## To be done
Pick out and copy every line of the material below that contains the string "perform", where case counts.

## Extracted data
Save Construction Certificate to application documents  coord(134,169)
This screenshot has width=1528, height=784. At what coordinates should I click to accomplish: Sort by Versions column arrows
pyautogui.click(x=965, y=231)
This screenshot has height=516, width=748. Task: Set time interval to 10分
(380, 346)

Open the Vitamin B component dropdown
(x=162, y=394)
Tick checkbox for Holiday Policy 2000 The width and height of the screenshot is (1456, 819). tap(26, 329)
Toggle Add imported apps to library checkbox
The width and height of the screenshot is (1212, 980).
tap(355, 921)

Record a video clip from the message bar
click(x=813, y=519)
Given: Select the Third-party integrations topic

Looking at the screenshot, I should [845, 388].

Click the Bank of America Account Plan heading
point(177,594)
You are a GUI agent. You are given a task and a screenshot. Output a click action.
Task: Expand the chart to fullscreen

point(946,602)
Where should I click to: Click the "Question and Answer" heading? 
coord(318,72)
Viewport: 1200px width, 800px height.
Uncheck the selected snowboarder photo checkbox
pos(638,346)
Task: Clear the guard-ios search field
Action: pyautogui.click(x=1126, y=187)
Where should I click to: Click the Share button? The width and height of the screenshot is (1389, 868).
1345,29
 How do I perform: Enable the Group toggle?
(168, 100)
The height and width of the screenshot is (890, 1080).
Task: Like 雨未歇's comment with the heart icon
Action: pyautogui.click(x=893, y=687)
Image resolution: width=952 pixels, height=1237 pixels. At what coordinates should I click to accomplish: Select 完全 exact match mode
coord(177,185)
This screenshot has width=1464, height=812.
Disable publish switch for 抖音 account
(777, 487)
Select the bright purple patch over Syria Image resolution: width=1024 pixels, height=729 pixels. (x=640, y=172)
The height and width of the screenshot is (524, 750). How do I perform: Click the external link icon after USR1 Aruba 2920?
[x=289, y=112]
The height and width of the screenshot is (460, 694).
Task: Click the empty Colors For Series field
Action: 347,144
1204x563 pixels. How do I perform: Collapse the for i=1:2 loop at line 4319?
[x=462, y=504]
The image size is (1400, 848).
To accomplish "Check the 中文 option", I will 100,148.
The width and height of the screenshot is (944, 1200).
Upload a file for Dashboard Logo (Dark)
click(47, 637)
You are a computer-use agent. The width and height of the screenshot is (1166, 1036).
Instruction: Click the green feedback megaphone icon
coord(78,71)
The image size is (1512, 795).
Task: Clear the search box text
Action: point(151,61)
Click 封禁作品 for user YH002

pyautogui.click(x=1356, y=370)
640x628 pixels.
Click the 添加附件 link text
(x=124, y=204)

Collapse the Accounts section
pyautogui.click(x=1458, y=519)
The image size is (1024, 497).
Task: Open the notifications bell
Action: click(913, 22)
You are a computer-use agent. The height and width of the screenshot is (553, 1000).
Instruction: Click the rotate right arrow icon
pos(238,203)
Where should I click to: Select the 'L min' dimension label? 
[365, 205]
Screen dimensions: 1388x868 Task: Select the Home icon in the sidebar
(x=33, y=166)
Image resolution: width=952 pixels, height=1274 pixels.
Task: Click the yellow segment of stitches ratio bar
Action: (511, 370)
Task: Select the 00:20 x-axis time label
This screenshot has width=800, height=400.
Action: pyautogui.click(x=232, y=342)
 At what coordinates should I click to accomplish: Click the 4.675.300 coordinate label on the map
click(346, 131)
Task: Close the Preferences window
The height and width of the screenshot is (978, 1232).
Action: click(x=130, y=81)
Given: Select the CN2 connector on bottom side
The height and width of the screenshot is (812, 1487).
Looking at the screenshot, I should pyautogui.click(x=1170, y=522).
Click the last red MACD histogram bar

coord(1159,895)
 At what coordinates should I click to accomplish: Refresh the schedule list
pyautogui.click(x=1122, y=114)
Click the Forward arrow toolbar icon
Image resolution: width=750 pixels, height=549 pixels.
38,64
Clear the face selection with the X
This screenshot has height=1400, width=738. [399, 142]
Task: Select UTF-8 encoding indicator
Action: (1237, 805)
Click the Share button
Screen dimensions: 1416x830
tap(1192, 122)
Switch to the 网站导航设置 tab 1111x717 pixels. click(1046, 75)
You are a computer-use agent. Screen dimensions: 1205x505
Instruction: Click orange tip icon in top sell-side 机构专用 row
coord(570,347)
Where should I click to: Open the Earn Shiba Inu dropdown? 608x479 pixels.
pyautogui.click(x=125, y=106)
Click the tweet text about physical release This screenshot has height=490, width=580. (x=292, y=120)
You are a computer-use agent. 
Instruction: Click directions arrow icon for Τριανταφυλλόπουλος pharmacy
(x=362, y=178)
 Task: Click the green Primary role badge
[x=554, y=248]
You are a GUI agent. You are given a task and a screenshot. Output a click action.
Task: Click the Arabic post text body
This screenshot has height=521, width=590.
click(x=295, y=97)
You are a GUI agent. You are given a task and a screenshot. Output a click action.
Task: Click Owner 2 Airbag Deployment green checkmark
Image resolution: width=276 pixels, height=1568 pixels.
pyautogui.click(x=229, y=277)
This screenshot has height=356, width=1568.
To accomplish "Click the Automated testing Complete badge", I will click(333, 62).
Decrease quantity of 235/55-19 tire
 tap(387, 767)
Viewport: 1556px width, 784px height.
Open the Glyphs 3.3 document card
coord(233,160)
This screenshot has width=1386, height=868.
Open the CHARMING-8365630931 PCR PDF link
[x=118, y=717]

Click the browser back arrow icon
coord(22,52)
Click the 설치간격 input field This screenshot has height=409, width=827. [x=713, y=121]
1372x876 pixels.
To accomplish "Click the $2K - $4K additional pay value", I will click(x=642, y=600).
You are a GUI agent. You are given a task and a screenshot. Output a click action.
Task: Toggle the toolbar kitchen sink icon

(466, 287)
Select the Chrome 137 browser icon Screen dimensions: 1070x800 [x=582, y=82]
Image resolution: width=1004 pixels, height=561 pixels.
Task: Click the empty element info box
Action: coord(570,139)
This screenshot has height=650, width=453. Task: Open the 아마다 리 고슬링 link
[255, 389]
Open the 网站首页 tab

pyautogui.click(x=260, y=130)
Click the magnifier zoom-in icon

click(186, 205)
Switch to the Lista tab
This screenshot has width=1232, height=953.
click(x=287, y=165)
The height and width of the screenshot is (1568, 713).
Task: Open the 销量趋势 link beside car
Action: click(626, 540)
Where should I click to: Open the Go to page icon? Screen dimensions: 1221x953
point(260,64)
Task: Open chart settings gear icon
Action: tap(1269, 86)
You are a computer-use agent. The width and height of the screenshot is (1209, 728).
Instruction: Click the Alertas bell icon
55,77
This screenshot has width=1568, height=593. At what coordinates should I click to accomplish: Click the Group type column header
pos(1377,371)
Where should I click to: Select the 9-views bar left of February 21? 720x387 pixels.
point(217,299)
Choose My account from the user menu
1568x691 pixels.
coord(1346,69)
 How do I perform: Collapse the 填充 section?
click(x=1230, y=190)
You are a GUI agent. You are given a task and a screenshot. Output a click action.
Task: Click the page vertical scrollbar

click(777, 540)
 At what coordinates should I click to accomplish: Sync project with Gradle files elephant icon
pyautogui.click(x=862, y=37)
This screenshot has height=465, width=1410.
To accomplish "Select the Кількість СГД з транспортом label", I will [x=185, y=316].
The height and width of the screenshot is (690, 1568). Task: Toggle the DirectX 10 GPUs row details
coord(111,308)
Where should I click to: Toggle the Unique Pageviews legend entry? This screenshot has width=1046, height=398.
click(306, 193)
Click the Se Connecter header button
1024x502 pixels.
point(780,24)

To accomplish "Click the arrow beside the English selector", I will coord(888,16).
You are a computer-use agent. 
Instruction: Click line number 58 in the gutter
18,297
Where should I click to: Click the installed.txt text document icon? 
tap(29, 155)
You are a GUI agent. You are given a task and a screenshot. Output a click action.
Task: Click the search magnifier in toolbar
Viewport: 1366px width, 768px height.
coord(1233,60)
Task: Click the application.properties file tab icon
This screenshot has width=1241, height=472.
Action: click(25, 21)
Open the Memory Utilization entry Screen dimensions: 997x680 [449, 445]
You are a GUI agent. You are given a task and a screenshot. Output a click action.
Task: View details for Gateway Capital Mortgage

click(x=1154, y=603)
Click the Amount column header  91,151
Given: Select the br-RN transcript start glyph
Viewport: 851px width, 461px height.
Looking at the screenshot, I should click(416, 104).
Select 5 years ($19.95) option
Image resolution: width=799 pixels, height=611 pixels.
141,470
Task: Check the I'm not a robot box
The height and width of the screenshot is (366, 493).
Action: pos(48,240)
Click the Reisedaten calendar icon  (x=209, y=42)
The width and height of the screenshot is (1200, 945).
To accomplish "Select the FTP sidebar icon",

## Written answer
 How do I perform: Enable the Group toggle?
The height and width of the screenshot is (524, 750). How do I perform: Click the external link icon after USR1 Aruba 2920?
1204x563 pixels. How do I perform: Collapse the for i=1:2 loop at line 4319?
 How do I perform: Collapse the 填充 section?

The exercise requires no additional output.